European Commission President Jose Manuel Barroso on New Year's Day hailed the enlargement of the European Union (EU), saying it is good for both existing members and acceding countries.
"The example of Greece, Spain and Portugal provides good evidence that enlargement is beneficial to the existing as well as to the acceding countries," said Barroso in a statement on the accession anniversaries of the three countries.
Greece joined the EU 25 years ago; Spain and Portugal became members five years later.
"Today, we can proudly say that Greece, Spain and Portugal as well as Europe as a whole have all become much stronger as a result of the second and third enlargements," said Barroso.
"It (The accession of these countries) consolidated Europe's Mediterranean and Atlantic dimensions, and opened up new vistas in Africa and Latin America."
The perspective of membership helped consolidate democracy and encourage reform in these countries, said Barroso. "Membership led to unprecedented development, the result of which was greater stability and greater competitiveness."
He admitted that the three countries need to adapt themselves in face of globalization.
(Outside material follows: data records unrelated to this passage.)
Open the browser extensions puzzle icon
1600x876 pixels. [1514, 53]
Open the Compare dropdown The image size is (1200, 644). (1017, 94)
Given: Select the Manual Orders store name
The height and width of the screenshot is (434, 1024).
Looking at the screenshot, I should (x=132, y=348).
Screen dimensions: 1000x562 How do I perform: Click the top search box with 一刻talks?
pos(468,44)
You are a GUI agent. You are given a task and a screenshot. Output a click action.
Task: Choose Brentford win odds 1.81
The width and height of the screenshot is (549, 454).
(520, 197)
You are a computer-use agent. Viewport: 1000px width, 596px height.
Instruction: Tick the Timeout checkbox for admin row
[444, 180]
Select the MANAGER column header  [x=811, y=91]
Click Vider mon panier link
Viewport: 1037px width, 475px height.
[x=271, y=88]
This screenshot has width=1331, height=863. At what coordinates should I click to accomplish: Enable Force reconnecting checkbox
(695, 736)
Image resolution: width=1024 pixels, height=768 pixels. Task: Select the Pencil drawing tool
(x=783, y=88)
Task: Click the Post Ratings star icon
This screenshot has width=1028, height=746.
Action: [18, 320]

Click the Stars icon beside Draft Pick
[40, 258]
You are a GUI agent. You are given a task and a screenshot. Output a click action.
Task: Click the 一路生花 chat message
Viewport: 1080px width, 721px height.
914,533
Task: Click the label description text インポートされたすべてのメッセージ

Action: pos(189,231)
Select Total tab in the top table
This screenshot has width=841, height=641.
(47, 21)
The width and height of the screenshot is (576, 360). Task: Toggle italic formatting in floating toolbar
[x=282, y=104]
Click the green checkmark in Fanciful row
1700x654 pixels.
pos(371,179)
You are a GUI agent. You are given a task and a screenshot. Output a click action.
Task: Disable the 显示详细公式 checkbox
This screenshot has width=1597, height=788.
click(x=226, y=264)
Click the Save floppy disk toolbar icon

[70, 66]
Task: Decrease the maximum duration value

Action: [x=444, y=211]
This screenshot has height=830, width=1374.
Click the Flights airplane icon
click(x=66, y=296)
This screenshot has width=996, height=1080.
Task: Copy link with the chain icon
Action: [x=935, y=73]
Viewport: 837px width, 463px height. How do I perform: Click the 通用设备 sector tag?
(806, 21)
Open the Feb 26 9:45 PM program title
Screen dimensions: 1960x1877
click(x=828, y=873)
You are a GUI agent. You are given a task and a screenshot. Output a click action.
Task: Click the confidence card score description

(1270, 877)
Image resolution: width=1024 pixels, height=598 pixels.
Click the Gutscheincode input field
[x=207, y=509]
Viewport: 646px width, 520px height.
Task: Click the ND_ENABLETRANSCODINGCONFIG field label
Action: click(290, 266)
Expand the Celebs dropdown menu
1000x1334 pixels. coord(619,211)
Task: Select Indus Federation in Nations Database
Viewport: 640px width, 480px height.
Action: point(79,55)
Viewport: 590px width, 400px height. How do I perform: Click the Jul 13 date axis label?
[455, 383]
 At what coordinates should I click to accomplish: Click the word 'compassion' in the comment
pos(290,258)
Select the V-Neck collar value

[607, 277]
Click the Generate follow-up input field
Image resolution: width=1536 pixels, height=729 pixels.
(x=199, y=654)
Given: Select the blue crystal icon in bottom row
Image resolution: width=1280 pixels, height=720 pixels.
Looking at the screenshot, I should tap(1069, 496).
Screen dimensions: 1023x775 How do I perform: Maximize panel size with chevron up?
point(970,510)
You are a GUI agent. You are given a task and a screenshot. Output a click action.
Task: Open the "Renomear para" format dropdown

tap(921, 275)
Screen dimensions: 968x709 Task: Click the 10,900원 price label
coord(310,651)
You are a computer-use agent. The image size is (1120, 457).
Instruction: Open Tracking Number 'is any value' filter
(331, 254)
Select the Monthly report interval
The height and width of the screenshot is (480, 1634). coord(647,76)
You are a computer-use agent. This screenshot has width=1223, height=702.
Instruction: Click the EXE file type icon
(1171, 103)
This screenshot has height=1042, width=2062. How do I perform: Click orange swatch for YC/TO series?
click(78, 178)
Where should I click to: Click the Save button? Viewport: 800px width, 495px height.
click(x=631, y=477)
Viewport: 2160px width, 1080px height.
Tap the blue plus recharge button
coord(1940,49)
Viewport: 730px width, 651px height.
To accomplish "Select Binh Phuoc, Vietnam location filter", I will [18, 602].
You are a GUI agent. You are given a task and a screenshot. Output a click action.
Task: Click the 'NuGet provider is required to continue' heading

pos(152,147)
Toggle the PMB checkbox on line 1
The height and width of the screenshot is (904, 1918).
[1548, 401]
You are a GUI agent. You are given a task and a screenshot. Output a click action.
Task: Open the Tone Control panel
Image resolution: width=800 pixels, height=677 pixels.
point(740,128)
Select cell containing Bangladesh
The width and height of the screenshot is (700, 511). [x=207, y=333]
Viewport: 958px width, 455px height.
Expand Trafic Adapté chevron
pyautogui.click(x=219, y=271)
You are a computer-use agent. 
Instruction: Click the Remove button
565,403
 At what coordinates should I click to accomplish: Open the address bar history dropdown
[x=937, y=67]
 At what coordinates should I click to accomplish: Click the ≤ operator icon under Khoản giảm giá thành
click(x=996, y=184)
Further enlargement, however, is a controversy among EU citizens. After the fifth enlargement in 2004 took in 10 Eastern and Central European countries, an "enlargement fatigue" has gripped Europe.
Opinion polls showed that the majority of the citizens are opposed to further enlargement of the 25-nation bloc.
Euro-sceptism is also growing after the EU constitution was vetoed in two founding member states -- France and the Netherlands -- in May and June 2005.
The latest Eurobarometer poll showed that only one third of Britons believe EU membership is a good thing. In Austria, which takes over the rotating EU presidency on New Year's Day, the rate was even lower -- 32 percent.
The EU started accession talks with Turkey and Croatia in October 2005. Talks with Turkey are said to last at least a decade.Croatia hopes to join in 2009, but the EU has refused to set a date for the conclusion of the talks.
The EU granted Macedonia candidate state status in December but negotiations are yet to start. In the long run, the EU looks to take in all Balkan states. Further afield, Ukraine and Moldova are waiting in the wings.